爆心地の下〜伊格言『グラウンド・ゼロ〜台湾第四原発事故』(2018.9.28)

 嬉しいこともある。
出版不況にめげない!台湾の活力あふれる「独立書店」をまとめた
 『書店本事 個性的な台湾書店主43のストーリー』を翻訳出版したい!
(THOUSAND BOOKS)
というクラウド・ファンディングが目標額を達成し、来年の春に邦訳刊行の運びとなった。日本でも個人経営の書店や出版社の動向が(自分の錆びかけた)アンテナに入ってきたのと呼応して、気になる一冊でもあった。向こうで発行された原書と突き合わせれば、中国語の勉強になるのではという野望もある。あわよくば現地の書店のいくつかを訪ねてみたい。
 そしてもちろん、書店や出版をキイとして、かの国の現代史・社会史や生活・文化を知れるのではという関心がある。日本人が台湾を訪れ、取材した「台湾の本」や雑誌特集は多い。むろん優れた物もだ。けれど、現地の人々が自ら発信している情報は、その気にならないと、なかなか掴めない。

 伊格言グラウンド・ゼロ〜台湾第四原発事故』(倉本知名訳/白水社)は原著2013年・邦訳2017年刊。台湾発の近未来ポリティカル・サスペンス≒同時代のエンターテインメント小説をほぼリアルタイムで読めるのは、かなり貴重な機会ではないか。知って、すぐさま飛びついた。
 副題のとおり、実在の原子力発電所が事故を起こし、台湾の北半分が居住不能になるという内容。作家業のかたわら反原発運動にも積極的に関わっていた著者が、事故の時期に設定したのは2015年、原著刊行のわずか二年後だ。近未来どころか超近未来、近すぎて既に過去になっている
 あるいは「ありえた未来」と呼ぶべきか。現実と同様、作中でも2011年の福島原発事故は起きている。2017年に台湾政府は脱原発を宣言したが、発表当時は(事故はともかく)福島事故を踏まえてなお、台湾が原発推進に舵を切る展開も十二分に現実的だった。
 物語は2015年10月19日を事故=グラウンド・ゼロと設定し、その一年前=刻々と事故に近づいていく日々と、二年後=事故から次第に遠ざかっていく日々を交互に描いてゆく。
 ちょっと面白かったのは事故前の、恋人たちの会話に日本の漫画『名探偵コナン』が登場すること。

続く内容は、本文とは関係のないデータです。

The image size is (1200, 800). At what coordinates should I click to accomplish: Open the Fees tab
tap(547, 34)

自分が少年に戻った夢を見た、という主人公に
「つまりあなたはコナンってわけ?それとも工藤新一?」小蓉はアニメの声優を真似て言った。
「犯人はこの中にいる!」
 「笑えないよ」。林雄浩は声を落として言った。
「まるで笑えない。もしも僕がコナンなら、君は毛利蘭なんだぜ。工藤新一と毛利蘭の関係はこの世界で最も残酷な愛情物語なんだ。君はどうやって子どもになった恋人を愛するんだ?」
やっぱり台湾でも日本の漫画は人気だなあとか、「コナン=新一」はネタバレ=公然の秘密だけど大丈夫か?外国で盛大にバラされちゃってるよ、とか思ったりしたのだが、この何気ない会話も後々の伏線に、なると言えばなっている。
 先に「エンターテインメント小説」とは書いたが、SF的なガジェットやサスペンスを十分に盛り込みながら、本作はメインストリームの文学作品に近い思想や文明観・人間観を盛り込んでいる。読了感はスリルやカタルシスと言うより、深く沈むような「悲しみ」に近い。

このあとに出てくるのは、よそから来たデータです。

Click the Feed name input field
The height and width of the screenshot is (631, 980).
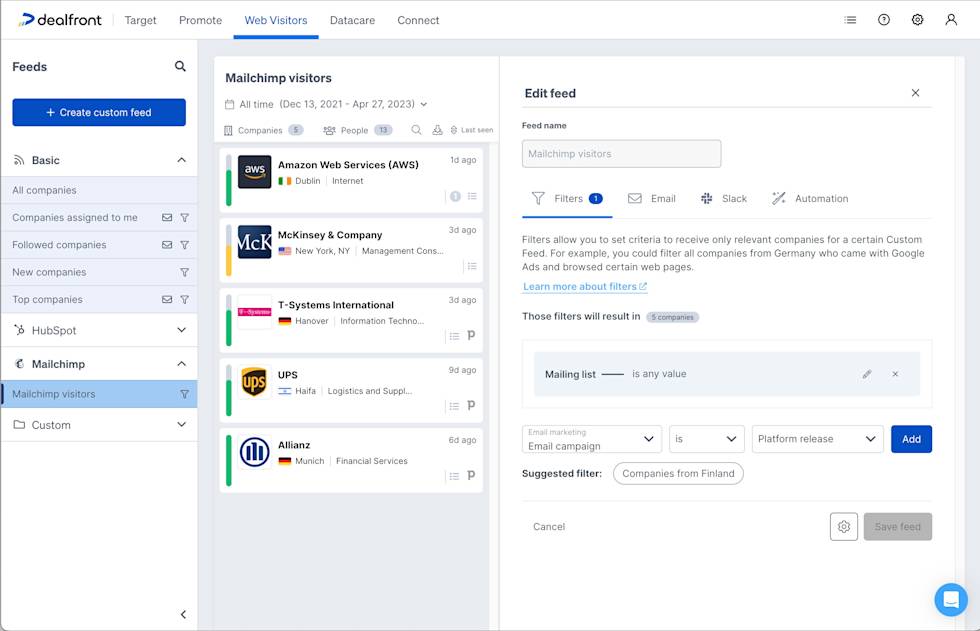click(x=621, y=153)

 読み進める途中で、事故前の日々を描く章がABOVE GROUND ZERO、事故後の章がUNDER GROUND ZEROと題名づけられていることに気づかされる。念のため確認してみたがaboveもunderも時制での前・後を示すことは普通なく、位置感覚的な上・下の意味でよいようだ。
 最初はどちらも茫洋と、ゆったりしたテンポで始まる二つの物語。それが事故後の章で「あのとき何が起きたのか」知ろうとする主人公の探索が核心に近づくのと相まって、事故前の章のカウントダウンが加速し、まるで上(above)から落下する・手足を振り回しても何も掴めず落下するようにグラウンド・ゼロ=爆心地に至るサスペンスが頂点に達する。
 そして抑制されながらも壊滅的な打撃を示唆する事故後の描写を経て、あらためて「爆心地の下」の意味が胸に迫ってくる。事故は遠ざかるのではなかった。いつまでも続く入院患者の列。監視と隠蔽。生き延び台南に新政府を構えた人々もまた、グラウンド・ゼロの「下」に封じ込められ、深い底に向けて沈む一方なのだ。

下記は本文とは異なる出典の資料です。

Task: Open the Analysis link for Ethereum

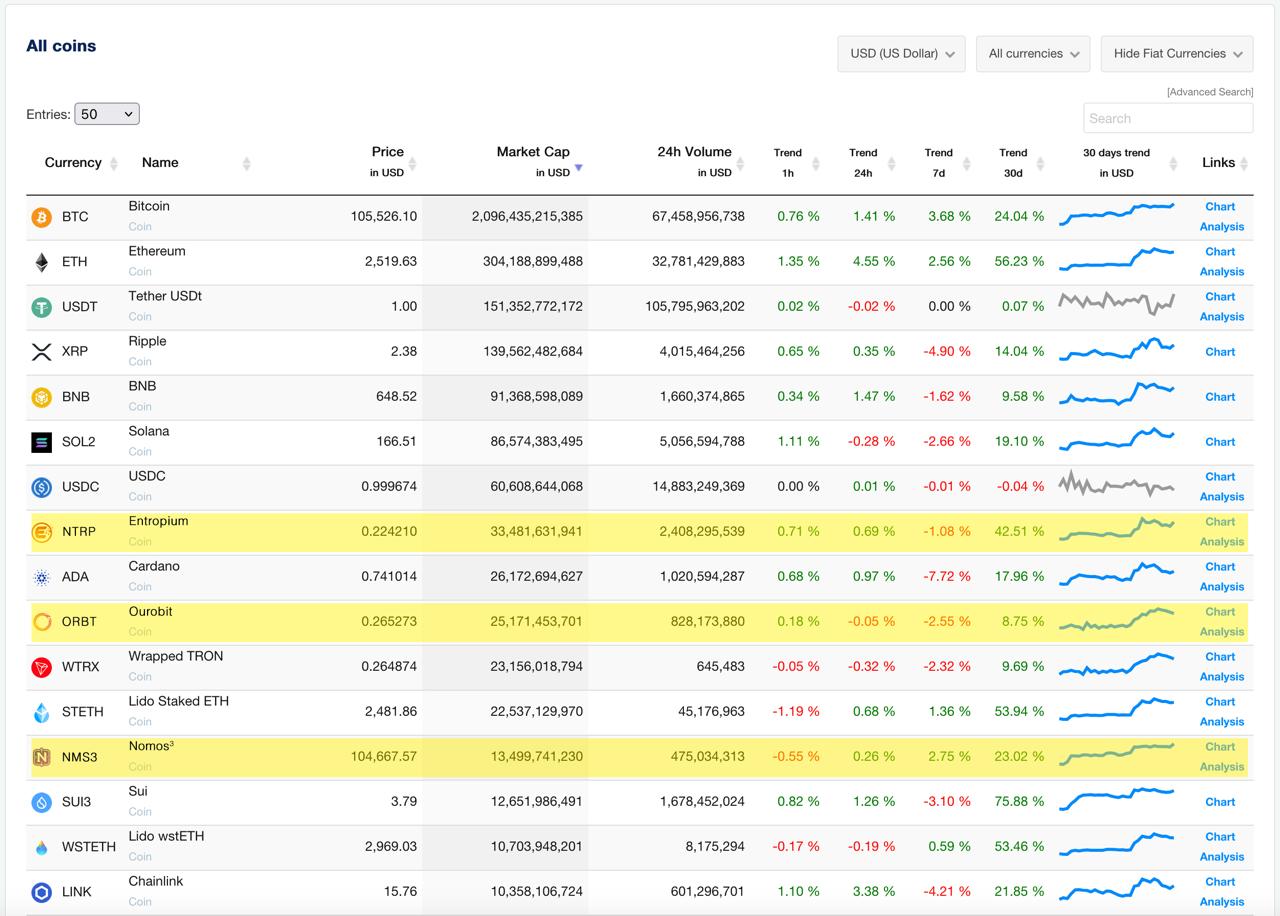Action: coord(1222,272)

 こうした物語を、実際に事故が起きてしまった日本で書くことは難しいだろう。それは現実に避難を余儀なくされた人々へのデリカシーの問題でもある。けれど同時に、僕たちの国では事故のショックがあまりに大きかったため、逆に被害をなるべく小さく見積もり、目を逸らそうという否認が働いているのでは、という懸念も捨てきれない。実際、この本を読んでいる最中に、伊方原発(愛媛県)の再始動を容認する高裁の決定が報じられた。対岸の事故を見て、紆余曲折を経ながらも脱原発を選んだ台湾とは、対照的と言えはしないか。
 己の姿を直視することは難しい。深いダメージで自尊心が傷つき、弱っている時はなおさらだ。だからこそ「隣国(台湾)で隣国(日本)の受けたダメージを自国(台湾)に投影して描かれた近未来」という間接的な形で、世界の中で日本がどう見えているか、これからの日本がどう見えるかの似姿を垣間見れるのもまた、貴重なことだと思う。

 また、本作の舞台は台湾で、台湾独自の事情を綿密に描いてはいるけれど、それは「たまたま台湾」で、制御できない技術的な怪物を抱えてしまった世界全体の、普遍的な物語だとも言える。「制御できない怪物」は原子力や放射能ばかりでなく、経済や株式市場も含むだろう(本作の終盤の一章が、投機家の描写に割かれているのも印象的だ)。作中の第四原発が不可避的な事故に向けて「落下」していく描写には、ブラック企業的な現場の実態も示唆されている。
 生真面目で、もしかしたら生硬な作品なのかも知れないけれど、読むに足る一冊でした。呉濁流文学賞長篇小説賞・華文SF星雲賞長編小説賞。

 些事なのですが、本作には若い女性がカラオケで「広島の恋人(ヒロシマ・モナムール)」なる歌を唄う場面があって気になっている。ヒロシマ・モナムールというのは往年の日仏合作のタイトルで(邦題『24時間の情事』)同名の曲が二つほどあるらしいのだけど、一曲はウルトラヴォックスのエレクトロ・ポップ、もう一曲はイングヴェイ・マルムスティーンが在籍していたヘヴィメタル・バンドの曲で、ともに80年代初頭、2017年に歌われる曲とも思えない。
 第三の(あー、やはり80年代のムーンライダーズ「24時間の情事」も入れれば第四のか)ヒロシマ・モナムールについて御存知のかたが居らしたら、御教示ください。緩く待ってます。